You would then instruct your web developer to permanently implement the winner. This would require making changes to your e-Commerce site:

variable combination makeup and their alternatives

Immediately after the changes were implemented, you might eagerly await your anticipated +55.65% jump in revenue (don’t hold your breath).

What we often find is that results like these hardly ever translate to future real-world performance metrics.

So, if you had experienced something like the example above, you would most likely conclude that the testing software did not work.

A report that measures the performance Combination 41 over time is necessary to explain what actually happened: by the time the combination was implemented, it no longer was providing a positive lift.  Something in the marketplace changed which resulted in the baseline jumping and significantly outperforming the “winner”.

Line graph displaying the difference between campaign and baseline results over time

By focusing solely on the cumulative test result and statistical confidence level, you will lose sight of the time-varying nature of your web visitor’s behavior and most likely make a wrong move.

We often compare use of online test results to driving a car while looking in the rear view mirror.

Well-entrenched testing vendors will rebuke the explanation above by saying, “So what if the combination performance varies and goes up and down? It should still produce the overall lift over period of time.”

By applying a winning version of the page to your eCommerce site, you’re taking a gamble that the number of times the new page performs better than the existing page is greater than the amount of times the new page performs more poorly than the control. The chart below should illustrate this point.

page indicating the potential of loss over time by selecting winning combos

We have an abundance of data collected over a period of years across hundreds of different e-Commerce sites indicating that evergreen (i.e., “best practice” or “winning page combinations”) are very rare.

How did we get to this point?

I’ll admit that when we invented our real time website optimization method (which we patented last year), we were focused on getting multivariate tests done as quickly as possible while reducing the risks associated with online testing.

Once we launched our optimization software, we were very pleased with our ability to consistently deliver revenue lift during the test. It removed the risk of testing, and gave our customers the freedom to experiment with their e-Commerce site without the fear of losing money during the test.

After observing some top-performing page combinations, clients would get overzealous and rush to implement these “winning” combinations. From time to time, we would field complaints that these winners did not perform as anticipated once they were fully implemented. These clients assumed that our solution wasn’t working.

Originally, we suspected that there was something wrong with the algorithm. What we discovered was the time varying behavior of web visitors. As shown above, it was everything but a stable mean value, and the scale was shocking.

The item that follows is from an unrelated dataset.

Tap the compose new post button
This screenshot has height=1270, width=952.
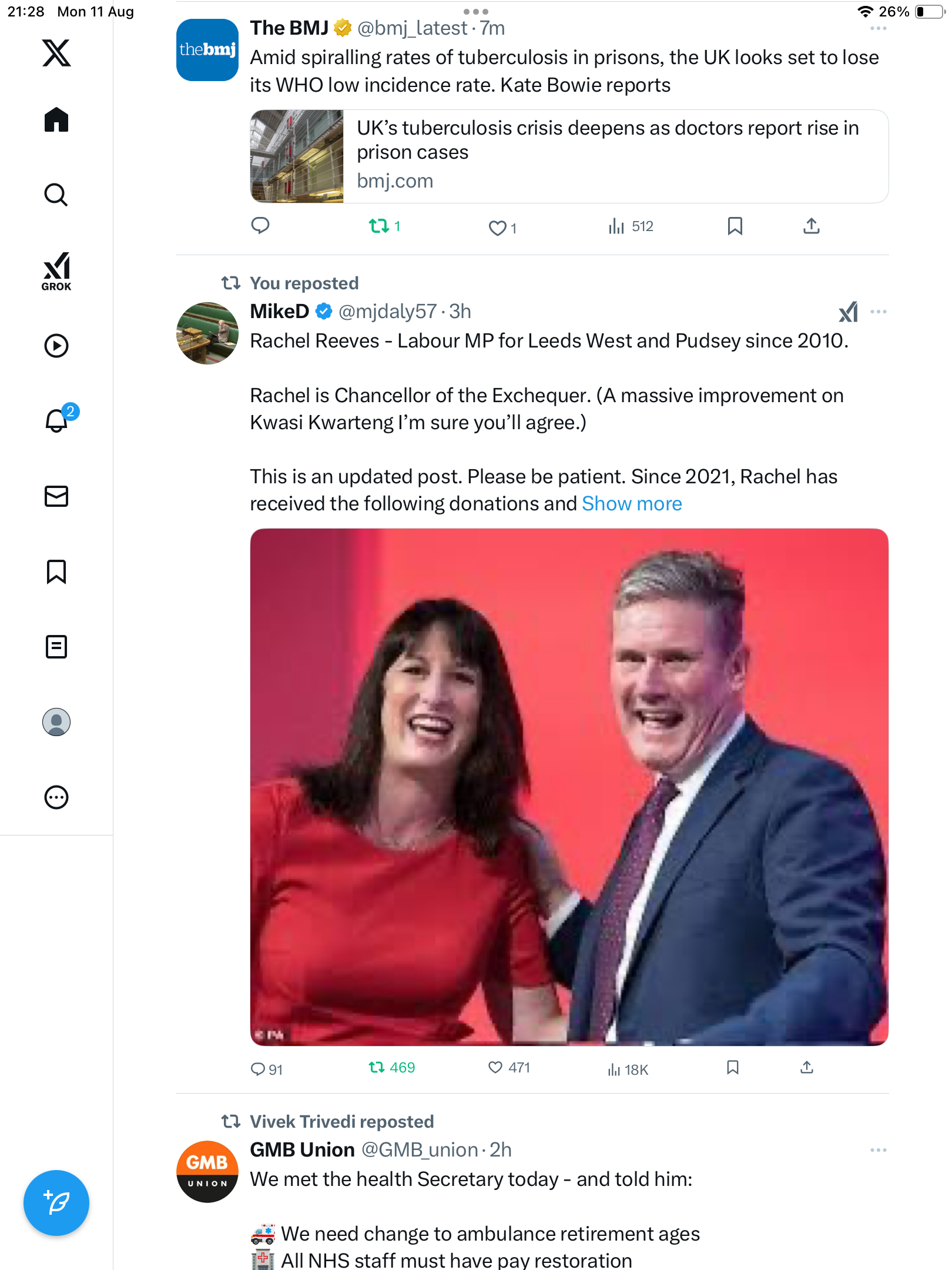click(56, 1202)
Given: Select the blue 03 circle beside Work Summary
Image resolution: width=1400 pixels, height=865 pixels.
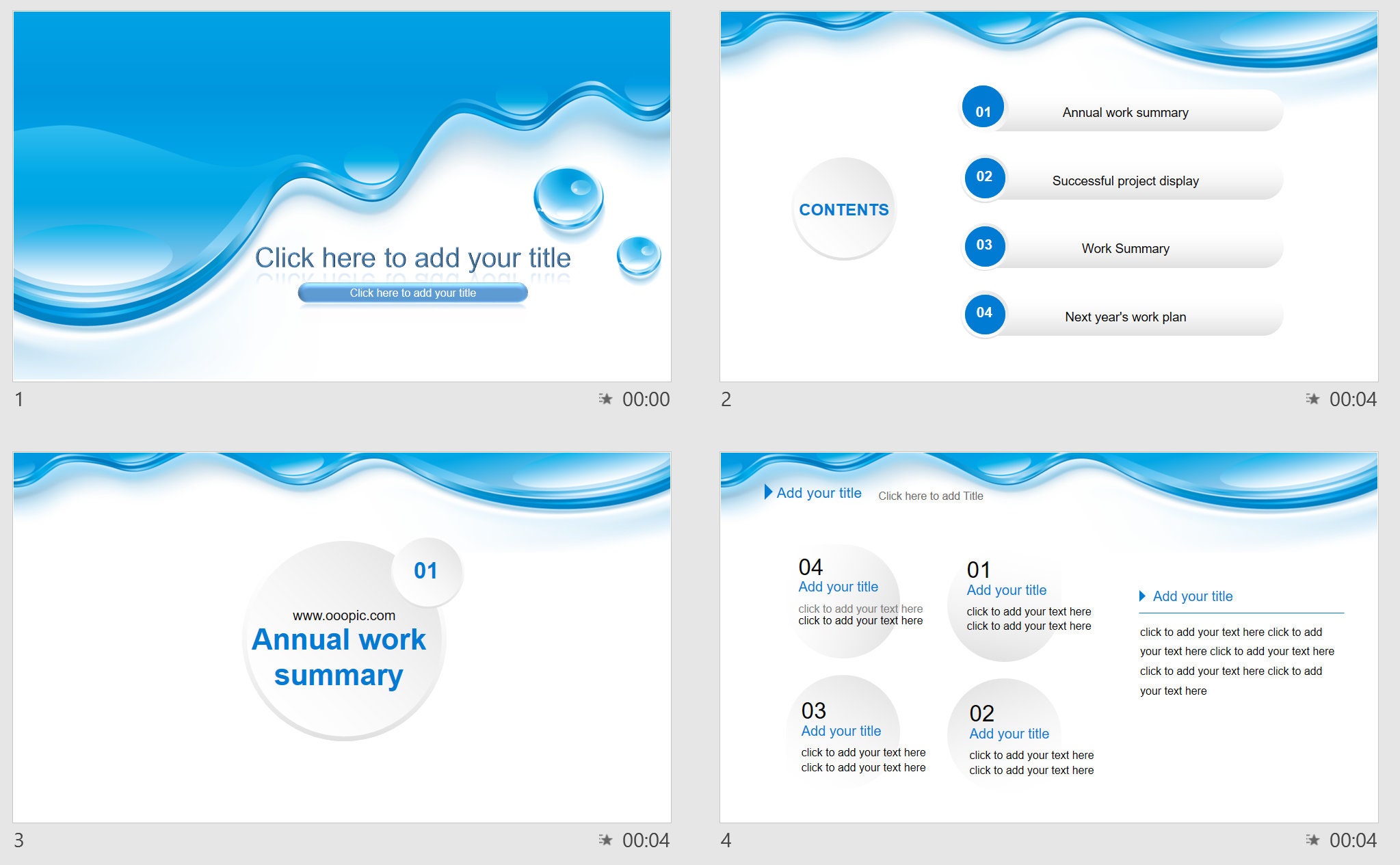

We concluded that there wasn’t anything wrong with our solution: the adaptive algorithm was able to consistently produce positive results during tests because it was continually adaptive to visitor behavior. Poor performance only occurred when clients stopped the campaign by implementing a winner, thereby forcing a static experience on constantly changing web visitor behavior.

It’s not about testing; It’s about optimization

We began to realize that we were viewing our own solution in the wrong way. What we developed was not the market’s fastest testing solution – rather, we invented the first real time optimization solution that continuously learns and adapts to changes in visitor behavior.

This realization elevated HiConversion to an entirely new level of customer value, and has led us in the direction of building the next generation of optimization technology by leveraging the time varying nature of e-Commerce site performance.